- **Problem to solve**:
Provide an exact transcription of all the records.

- **Given data**:
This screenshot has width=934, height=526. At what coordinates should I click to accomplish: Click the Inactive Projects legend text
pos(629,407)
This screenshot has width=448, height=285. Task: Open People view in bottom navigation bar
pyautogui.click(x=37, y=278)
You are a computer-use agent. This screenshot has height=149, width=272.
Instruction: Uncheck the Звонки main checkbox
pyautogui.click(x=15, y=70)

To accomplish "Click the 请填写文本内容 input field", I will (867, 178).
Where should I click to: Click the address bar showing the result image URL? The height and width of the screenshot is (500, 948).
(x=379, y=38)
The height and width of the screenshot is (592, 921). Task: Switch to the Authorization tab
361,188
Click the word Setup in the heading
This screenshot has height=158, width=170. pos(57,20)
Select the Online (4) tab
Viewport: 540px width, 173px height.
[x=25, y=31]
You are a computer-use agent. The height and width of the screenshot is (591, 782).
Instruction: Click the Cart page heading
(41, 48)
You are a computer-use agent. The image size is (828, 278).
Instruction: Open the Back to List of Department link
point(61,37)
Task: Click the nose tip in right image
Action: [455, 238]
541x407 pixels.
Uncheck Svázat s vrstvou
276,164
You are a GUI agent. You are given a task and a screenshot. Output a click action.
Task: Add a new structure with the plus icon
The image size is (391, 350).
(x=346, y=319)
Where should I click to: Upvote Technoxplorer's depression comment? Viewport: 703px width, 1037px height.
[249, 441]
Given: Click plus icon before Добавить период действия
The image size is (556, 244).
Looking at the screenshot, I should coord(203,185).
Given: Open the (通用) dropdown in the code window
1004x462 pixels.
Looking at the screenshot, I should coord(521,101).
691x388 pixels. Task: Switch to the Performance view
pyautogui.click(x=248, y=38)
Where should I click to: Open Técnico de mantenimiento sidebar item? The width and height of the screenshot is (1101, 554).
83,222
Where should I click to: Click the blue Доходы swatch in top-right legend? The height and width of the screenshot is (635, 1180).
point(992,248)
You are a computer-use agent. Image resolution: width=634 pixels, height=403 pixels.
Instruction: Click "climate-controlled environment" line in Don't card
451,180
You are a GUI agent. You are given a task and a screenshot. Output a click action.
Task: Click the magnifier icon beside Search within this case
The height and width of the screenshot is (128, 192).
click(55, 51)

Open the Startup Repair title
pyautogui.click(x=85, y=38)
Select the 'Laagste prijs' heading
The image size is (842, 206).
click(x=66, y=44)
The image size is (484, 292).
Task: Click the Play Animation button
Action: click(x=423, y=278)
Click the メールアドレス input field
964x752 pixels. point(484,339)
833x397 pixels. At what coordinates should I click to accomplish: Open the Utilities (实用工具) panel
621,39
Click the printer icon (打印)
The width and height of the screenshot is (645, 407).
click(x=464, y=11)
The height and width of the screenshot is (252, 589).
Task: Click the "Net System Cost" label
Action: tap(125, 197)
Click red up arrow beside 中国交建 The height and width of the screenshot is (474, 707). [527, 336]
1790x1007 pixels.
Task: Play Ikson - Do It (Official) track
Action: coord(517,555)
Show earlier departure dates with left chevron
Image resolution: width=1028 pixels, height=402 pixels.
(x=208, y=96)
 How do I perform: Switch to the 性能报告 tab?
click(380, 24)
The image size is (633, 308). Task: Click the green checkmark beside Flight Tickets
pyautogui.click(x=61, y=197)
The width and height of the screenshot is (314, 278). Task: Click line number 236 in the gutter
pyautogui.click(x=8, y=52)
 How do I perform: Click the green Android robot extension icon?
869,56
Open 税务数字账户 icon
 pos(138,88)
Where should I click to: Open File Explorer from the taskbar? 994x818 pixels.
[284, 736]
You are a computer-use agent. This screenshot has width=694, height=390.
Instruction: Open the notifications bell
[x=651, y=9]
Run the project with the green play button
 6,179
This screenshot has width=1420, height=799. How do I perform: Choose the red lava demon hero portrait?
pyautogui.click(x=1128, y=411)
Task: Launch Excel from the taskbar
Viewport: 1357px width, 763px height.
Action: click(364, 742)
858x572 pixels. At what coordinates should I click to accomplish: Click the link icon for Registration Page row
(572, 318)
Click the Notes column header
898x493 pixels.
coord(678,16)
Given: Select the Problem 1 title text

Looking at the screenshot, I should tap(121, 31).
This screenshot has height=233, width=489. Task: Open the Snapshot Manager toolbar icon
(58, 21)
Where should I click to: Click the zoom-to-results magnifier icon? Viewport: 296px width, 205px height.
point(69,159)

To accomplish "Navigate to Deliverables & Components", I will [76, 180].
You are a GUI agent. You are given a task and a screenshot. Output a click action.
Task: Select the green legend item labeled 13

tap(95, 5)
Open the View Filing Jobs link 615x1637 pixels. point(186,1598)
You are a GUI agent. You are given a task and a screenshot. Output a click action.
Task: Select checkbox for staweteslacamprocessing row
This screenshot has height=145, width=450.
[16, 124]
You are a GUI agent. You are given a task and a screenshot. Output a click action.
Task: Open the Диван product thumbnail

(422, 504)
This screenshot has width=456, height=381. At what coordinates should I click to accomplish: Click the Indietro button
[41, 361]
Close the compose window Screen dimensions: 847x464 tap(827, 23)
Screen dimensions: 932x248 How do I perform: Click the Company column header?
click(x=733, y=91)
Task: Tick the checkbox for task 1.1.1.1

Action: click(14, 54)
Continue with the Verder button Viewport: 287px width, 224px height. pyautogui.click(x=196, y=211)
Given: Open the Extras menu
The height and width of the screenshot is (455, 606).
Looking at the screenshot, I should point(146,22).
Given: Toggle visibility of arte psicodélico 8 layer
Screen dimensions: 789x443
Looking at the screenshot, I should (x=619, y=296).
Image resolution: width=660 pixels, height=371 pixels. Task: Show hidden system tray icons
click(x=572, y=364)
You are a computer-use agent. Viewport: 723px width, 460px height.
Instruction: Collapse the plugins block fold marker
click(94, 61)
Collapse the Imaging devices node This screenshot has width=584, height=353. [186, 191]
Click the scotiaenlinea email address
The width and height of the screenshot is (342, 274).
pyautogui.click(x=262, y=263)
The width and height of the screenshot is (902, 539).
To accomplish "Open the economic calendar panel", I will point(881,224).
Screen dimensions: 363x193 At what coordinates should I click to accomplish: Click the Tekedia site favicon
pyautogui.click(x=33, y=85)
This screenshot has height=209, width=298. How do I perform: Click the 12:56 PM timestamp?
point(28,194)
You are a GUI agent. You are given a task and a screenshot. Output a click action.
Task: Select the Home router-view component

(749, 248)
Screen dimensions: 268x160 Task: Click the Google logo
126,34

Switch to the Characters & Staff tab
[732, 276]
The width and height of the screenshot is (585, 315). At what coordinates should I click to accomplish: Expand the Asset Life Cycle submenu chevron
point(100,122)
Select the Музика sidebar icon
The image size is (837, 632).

- **Written solution**:
This screenshot has width=934, height=526. At what coordinates should I click to accomplish: Click the Inactive Projects legend text
pos(629,407)
This screenshot has width=448, height=285. Task: Open People view in bottom navigation bar
pyautogui.click(x=37, y=278)
You are a computer-use agent. This screenshot has height=149, width=272.
Instruction: Uncheck the Звонки main checkbox
pyautogui.click(x=15, y=70)

To accomplish "Click the 请填写文本内容 input field", I will (867, 178).
Where should I click to: Click the address bar showing the result image URL? The height and width of the screenshot is (500, 948).
(x=379, y=38)
The height and width of the screenshot is (592, 921). Task: Switch to the Authorization tab
361,188
Click the word Setup in the heading
This screenshot has height=158, width=170. pos(57,20)
Select the Online (4) tab
Viewport: 540px width, 173px height.
[x=25, y=31]
You are a computer-use agent. The height and width of the screenshot is (591, 782).
Instruction: Click the Cart page heading
(41, 48)
You are a computer-use agent. The image size is (828, 278).
Instruction: Open the Back to List of Department link
point(61,37)
Task: Click the nose tip in right image
Action: [455, 238]
541x407 pixels.
Uncheck Svázat s vrstvou
276,164
You are a GUI agent. You are given a task and a screenshot. Output a click action.
Task: Add a new structure with the plus icon
The image size is (391, 350).
(x=346, y=319)
Where should I click to: Upvote Technoxplorer's depression comment? Viewport: 703px width, 1037px height.
[249, 441]
Given: Click plus icon before Добавить период действия
The image size is (556, 244).
Looking at the screenshot, I should coord(203,185).
Given: Open the (通用) dropdown in the code window
1004x462 pixels.
Looking at the screenshot, I should coord(521,101).
691x388 pixels. Task: Switch to the Performance view
pyautogui.click(x=248, y=38)
Where should I click to: Open Técnico de mantenimiento sidebar item? The width and height of the screenshot is (1101, 554).
83,222
Where should I click to: Click the blue Доходы swatch in top-right legend? The height and width of the screenshot is (635, 1180).
point(992,248)
You are a computer-use agent. Image resolution: width=634 pixels, height=403 pixels.
Instruction: Click "climate-controlled environment" line in Don't card
451,180
You are a GUI agent. You are given a task and a screenshot. Output a click action.
Task: Click the magnifier icon beside Search within this case
The height and width of the screenshot is (128, 192).
click(55, 51)

Open the Startup Repair title
pyautogui.click(x=85, y=38)
Select the 'Laagste prijs' heading
The image size is (842, 206).
click(x=66, y=44)
The image size is (484, 292).
Task: Click the Play Animation button
Action: click(x=423, y=278)
Click the メールアドレス input field
964x752 pixels. point(484,339)
833x397 pixels. At what coordinates should I click to accomplish: Open the Utilities (实用工具) panel
621,39
Click the printer icon (打印)
The width and height of the screenshot is (645, 407).
click(x=464, y=11)
The height and width of the screenshot is (252, 589).
Task: Click the "Net System Cost" label
Action: tap(125, 197)
Click red up arrow beside 中国交建 The height and width of the screenshot is (474, 707). [527, 336]
1790x1007 pixels.
Task: Play Ikson - Do It (Official) track
Action: coord(517,555)
Show earlier departure dates with left chevron
Image resolution: width=1028 pixels, height=402 pixels.
(x=208, y=96)
 How do I perform: Switch to the 性能报告 tab?
click(380, 24)
The image size is (633, 308). Task: Click the green checkmark beside Flight Tickets
pyautogui.click(x=61, y=197)
The width and height of the screenshot is (314, 278). Task: Click line number 236 in the gutter
pyautogui.click(x=8, y=52)
 How do I perform: Click the green Android robot extension icon?
869,56
Open 税务数字账户 icon
 pos(138,88)
Where should I click to: Open File Explorer from the taskbar? 994x818 pixels.
[284, 736]
You are a computer-use agent. This screenshot has width=694, height=390.
Instruction: Open the notifications bell
[x=651, y=9]
Run the project with the green play button
 6,179
This screenshot has width=1420, height=799. How do I perform: Choose the red lava demon hero portrait?
pyautogui.click(x=1128, y=411)
Task: Launch Excel from the taskbar
Viewport: 1357px width, 763px height.
Action: click(364, 742)
858x572 pixels. At what coordinates should I click to accomplish: Click the link icon for Registration Page row
(572, 318)
Click the Notes column header
898x493 pixels.
coord(678,16)
Given: Select the Problem 1 title text

Looking at the screenshot, I should tap(121, 31).
This screenshot has height=233, width=489. Task: Open the Snapshot Manager toolbar icon
(58, 21)
Where should I click to: Click the zoom-to-results magnifier icon? Viewport: 296px width, 205px height.
point(69,159)

To accomplish "Navigate to Deliverables & Components", I will [76, 180].
You are a GUI agent. You are given a task and a screenshot. Output a click action.
Task: Select the green legend item labeled 13

tap(95, 5)
Open the View Filing Jobs link 615x1637 pixels. point(186,1598)
You are a GUI agent. You are given a task and a screenshot. Output a click action.
Task: Select checkbox for staweteslacamprocessing row
This screenshot has height=145, width=450.
[16, 124]
You are a GUI agent. You are given a task and a screenshot. Output a click action.
Task: Open the Диван product thumbnail

(422, 504)
This screenshot has width=456, height=381. At what coordinates should I click to accomplish: Click the Indietro button
[41, 361]
Close the compose window Screen dimensions: 847x464 tap(827, 23)
Screen dimensions: 932x248 How do I perform: Click the Company column header?
click(x=733, y=91)
Task: Tick the checkbox for task 1.1.1.1

Action: click(14, 54)
Continue with the Verder button Viewport: 287px width, 224px height. pyautogui.click(x=196, y=211)
Given: Open the Extras menu
The height and width of the screenshot is (455, 606).
Looking at the screenshot, I should point(146,22).
Given: Toggle visibility of arte psicodélico 8 layer
Screen dimensions: 789x443
Looking at the screenshot, I should (x=619, y=296).
Image resolution: width=660 pixels, height=371 pixels. Task: Show hidden system tray icons
click(x=572, y=364)
You are a computer-use agent. Viewport: 723px width, 460px height.
Instruction: Collapse the plugins block fold marker
click(94, 61)
Collapse the Imaging devices node This screenshot has width=584, height=353. [186, 191]
Click the scotiaenlinea email address
The width and height of the screenshot is (342, 274).
pyautogui.click(x=262, y=263)
The width and height of the screenshot is (902, 539).
To accomplish "Open the economic calendar panel", I will point(881,224).
Screen dimensions: 363x193 At what coordinates should I click to accomplish: Click the Tekedia site favicon
pyautogui.click(x=33, y=85)
This screenshot has height=209, width=298. How do I perform: Click the 12:56 PM timestamp?
point(28,194)
You are a GUI agent. You are given a task and a screenshot. Output a click action.
Task: Select the Home router-view component

(749, 248)
Screen dimensions: 268x160 Task: Click the Google logo
126,34

Switch to the Characters & Staff tab
[732, 276]
The width and height of the screenshot is (585, 315). At what coordinates should I click to accomplish: Expand the Asset Life Cycle submenu chevron
point(100,122)
Select the Музика sidebar icon
The image size is (837, 632).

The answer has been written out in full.